• Job:
Give the records from the line with "Go up one directory level" to the line with "Action: tap(84, 420)", both included, as a Markdown table with the columns Row and Entry, numbering each line and leaving out blank lines.
## Start Data for processing
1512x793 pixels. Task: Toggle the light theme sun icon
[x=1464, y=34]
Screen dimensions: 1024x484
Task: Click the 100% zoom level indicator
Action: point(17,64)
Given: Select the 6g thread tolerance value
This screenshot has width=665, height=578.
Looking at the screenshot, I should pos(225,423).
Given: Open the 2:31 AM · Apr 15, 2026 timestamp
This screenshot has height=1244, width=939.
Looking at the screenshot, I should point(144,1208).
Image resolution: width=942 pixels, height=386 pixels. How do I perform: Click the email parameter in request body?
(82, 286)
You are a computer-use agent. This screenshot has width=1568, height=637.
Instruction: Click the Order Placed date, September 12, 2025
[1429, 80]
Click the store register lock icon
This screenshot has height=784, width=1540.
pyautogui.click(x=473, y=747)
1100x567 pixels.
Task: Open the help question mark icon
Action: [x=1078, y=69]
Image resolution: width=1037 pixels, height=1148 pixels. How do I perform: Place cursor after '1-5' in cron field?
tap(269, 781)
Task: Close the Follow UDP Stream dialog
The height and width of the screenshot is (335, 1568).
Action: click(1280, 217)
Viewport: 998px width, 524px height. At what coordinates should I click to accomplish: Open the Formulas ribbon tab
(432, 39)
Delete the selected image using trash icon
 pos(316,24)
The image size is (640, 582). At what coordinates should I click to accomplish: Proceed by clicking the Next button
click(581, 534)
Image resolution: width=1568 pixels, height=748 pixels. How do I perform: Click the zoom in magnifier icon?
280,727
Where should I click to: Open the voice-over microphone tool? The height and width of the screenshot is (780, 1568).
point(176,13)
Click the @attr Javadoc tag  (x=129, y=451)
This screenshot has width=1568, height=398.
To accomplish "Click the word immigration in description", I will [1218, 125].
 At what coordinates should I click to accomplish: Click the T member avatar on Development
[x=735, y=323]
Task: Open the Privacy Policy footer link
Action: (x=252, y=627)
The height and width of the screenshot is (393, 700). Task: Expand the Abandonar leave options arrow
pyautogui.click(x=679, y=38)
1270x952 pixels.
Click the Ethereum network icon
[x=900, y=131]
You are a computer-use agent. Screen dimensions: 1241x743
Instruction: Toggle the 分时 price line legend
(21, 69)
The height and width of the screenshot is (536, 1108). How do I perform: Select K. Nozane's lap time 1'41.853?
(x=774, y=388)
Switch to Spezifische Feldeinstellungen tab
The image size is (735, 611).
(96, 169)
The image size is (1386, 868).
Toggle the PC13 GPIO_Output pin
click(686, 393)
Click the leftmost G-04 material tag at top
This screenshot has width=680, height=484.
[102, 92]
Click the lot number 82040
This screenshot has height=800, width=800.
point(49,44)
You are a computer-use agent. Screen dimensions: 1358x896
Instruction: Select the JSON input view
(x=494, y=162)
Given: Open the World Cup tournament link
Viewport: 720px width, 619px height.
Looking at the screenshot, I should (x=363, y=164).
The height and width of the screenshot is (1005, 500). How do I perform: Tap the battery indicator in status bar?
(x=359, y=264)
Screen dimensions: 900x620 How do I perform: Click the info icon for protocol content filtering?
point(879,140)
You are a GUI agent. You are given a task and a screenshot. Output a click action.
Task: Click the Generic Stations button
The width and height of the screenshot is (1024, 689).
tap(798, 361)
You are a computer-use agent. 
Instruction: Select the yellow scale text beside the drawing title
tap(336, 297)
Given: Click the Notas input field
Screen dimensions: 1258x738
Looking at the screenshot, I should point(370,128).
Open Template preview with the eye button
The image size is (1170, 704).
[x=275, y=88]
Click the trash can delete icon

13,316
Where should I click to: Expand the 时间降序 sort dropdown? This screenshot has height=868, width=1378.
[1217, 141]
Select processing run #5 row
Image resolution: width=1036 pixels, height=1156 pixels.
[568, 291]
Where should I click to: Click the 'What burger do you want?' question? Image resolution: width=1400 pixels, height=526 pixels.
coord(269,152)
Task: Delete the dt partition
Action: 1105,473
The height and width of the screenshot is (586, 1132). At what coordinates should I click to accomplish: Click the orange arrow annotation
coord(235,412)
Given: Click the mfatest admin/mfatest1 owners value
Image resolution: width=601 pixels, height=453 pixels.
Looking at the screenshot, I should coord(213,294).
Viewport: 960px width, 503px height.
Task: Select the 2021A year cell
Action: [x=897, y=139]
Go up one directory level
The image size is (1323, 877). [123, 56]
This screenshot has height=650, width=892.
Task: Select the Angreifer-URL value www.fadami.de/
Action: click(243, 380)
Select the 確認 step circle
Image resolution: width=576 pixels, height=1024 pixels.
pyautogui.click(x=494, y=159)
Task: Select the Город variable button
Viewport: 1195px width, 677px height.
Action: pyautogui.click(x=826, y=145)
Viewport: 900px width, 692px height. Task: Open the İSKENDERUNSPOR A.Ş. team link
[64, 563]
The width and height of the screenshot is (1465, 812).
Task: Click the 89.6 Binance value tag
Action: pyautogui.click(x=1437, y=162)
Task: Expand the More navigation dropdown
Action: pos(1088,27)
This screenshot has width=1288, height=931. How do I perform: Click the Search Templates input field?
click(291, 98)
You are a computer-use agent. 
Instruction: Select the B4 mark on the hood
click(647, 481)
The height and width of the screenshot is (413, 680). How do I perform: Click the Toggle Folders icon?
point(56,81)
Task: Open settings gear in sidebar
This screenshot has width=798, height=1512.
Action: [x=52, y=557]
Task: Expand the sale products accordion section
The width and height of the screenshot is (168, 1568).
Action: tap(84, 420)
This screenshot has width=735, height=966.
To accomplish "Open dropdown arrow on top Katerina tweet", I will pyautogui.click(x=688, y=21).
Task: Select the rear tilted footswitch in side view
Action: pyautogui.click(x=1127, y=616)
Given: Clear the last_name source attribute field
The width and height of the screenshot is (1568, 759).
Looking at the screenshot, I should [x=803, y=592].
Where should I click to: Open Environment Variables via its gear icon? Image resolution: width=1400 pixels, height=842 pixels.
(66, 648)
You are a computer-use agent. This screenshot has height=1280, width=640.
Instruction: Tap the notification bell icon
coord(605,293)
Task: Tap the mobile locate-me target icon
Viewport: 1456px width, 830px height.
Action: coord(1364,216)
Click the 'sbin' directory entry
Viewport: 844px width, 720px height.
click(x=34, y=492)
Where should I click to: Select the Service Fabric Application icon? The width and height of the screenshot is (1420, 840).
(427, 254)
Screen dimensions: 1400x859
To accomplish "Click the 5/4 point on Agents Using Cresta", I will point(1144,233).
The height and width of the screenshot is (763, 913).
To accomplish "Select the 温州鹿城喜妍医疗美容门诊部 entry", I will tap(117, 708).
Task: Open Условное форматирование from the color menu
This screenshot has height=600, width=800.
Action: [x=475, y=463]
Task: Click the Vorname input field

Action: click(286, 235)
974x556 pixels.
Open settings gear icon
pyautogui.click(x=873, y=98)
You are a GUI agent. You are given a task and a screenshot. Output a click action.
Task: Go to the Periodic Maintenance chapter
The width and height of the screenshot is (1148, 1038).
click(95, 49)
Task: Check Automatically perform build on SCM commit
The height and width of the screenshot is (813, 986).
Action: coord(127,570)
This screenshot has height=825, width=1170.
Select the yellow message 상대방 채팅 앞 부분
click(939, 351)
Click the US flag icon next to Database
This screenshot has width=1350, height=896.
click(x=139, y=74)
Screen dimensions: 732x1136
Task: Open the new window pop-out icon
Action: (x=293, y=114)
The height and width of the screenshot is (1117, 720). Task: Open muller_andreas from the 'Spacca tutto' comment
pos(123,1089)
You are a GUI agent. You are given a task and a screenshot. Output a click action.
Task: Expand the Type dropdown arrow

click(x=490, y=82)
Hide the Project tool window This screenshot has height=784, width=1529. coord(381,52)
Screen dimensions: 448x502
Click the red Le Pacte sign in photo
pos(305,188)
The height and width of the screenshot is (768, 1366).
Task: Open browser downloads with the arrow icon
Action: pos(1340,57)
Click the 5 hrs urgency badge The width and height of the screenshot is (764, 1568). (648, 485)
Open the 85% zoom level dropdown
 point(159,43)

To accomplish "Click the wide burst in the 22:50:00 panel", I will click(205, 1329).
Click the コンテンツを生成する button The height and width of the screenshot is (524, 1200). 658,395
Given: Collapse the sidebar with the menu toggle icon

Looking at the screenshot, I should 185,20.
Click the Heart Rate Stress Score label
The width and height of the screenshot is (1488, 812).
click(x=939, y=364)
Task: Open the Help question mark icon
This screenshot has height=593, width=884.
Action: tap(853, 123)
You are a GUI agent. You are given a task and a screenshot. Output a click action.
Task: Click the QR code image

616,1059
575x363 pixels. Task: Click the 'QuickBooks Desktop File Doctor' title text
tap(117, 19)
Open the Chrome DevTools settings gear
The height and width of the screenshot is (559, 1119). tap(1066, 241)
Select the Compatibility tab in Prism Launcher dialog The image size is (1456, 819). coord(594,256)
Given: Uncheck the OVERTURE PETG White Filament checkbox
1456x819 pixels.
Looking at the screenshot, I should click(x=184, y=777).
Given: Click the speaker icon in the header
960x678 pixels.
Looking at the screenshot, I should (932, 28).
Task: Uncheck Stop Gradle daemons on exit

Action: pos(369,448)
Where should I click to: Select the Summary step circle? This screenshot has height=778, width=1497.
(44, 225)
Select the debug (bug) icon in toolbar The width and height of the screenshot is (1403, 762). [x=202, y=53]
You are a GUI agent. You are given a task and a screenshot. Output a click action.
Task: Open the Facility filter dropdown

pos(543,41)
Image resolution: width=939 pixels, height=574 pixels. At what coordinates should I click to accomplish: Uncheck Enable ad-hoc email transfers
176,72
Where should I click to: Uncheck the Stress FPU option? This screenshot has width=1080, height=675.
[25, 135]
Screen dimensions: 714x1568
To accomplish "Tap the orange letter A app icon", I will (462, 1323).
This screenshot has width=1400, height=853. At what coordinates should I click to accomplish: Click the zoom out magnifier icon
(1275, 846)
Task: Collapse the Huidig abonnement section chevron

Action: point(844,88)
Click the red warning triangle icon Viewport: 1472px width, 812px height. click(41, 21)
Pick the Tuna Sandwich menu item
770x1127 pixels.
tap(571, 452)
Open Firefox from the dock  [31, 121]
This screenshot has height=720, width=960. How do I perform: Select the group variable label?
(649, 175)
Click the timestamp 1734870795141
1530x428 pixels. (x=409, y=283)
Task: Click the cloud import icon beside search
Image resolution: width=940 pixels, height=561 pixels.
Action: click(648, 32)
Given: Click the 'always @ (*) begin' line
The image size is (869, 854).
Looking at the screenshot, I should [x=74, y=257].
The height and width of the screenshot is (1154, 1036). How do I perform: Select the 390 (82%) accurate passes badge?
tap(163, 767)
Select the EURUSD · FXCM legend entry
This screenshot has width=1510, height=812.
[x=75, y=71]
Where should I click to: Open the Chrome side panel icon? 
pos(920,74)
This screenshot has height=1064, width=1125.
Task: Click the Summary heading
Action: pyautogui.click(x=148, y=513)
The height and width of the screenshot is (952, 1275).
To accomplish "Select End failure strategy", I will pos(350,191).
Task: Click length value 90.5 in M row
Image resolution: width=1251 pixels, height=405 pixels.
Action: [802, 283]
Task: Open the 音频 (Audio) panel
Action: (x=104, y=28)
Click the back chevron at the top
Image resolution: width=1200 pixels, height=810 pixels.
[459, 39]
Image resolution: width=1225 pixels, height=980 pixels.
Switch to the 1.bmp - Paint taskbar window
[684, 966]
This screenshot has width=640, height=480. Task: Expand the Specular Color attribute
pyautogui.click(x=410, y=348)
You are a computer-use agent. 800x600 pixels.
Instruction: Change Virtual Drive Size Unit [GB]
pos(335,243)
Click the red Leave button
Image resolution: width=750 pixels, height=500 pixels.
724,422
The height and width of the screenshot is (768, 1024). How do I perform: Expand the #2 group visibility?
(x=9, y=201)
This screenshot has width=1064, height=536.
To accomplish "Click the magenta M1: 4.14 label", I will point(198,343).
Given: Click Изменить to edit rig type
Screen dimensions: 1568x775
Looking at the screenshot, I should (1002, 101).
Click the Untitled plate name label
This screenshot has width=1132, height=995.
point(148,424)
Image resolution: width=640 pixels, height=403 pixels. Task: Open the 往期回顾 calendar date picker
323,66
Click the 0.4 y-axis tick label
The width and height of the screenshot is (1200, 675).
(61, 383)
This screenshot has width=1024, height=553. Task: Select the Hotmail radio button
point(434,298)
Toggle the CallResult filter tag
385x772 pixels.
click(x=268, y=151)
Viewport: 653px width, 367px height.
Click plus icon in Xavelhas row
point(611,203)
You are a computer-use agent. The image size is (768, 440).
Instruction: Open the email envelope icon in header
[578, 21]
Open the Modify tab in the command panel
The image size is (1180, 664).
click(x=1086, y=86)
## End Data for processing
• Solution to this task:
| Row | Entry |
|---|---|
| 1 | Go up one directory level |
| 2 | The image size is (1323, 877). [123, 56] |
| 3 | This screenshot has height=650, width=892. |
| 4 | Task: Select the Angreifer-URL value www.fadami.de/ |
| 5 | Action: click(243, 380) |
| 6 | Select the 確認 step circle |
| 7 | Image resolution: width=576 pixels, height=1024 pixels. |
| 8 | pyautogui.click(x=494, y=159) |
| 9 | Task: Select the Город variable button |
| 10 | Viewport: 1195px width, 677px height. |
| 11 | Action: pyautogui.click(x=826, y=145) |
| 12 | Viewport: 900px width, 692px height. Task: Open the İSKENDERUNSPOR A.Ş. team link |
| 13 | [64, 563] |
| 14 | The width and height of the screenshot is (1465, 812). |
| 15 | Task: Click the 89.6 Binance value tag |
| 16 | Action: pyautogui.click(x=1437, y=162) |
| 17 | Task: Expand the More navigation dropdown |
| 18 | Action: pos(1088,27) |
| 19 | This screenshot has width=1288, height=931. How do I perform: Click the Search Templates input field? |
| 20 | click(291, 98) |
| 21 | You are a computer-use agent.  |
| 22 | Instruction: Select the B4 mark on the hood |
| 23 | click(647, 481) |
| 24 | The height and width of the screenshot is (413, 680). How do I perform: Click the Toggle Folders icon? |
| 25 | point(56,81) |
| 26 | Task: Open settings gear in sidebar |
| 27 | This screenshot has width=798, height=1512. |
| 28 | Action: [x=52, y=557] |
| 29 | Task: Expand the sale products accordion section |
| 30 | The width and height of the screenshot is (168, 1568). |
| 31 | Action: tap(84, 420) |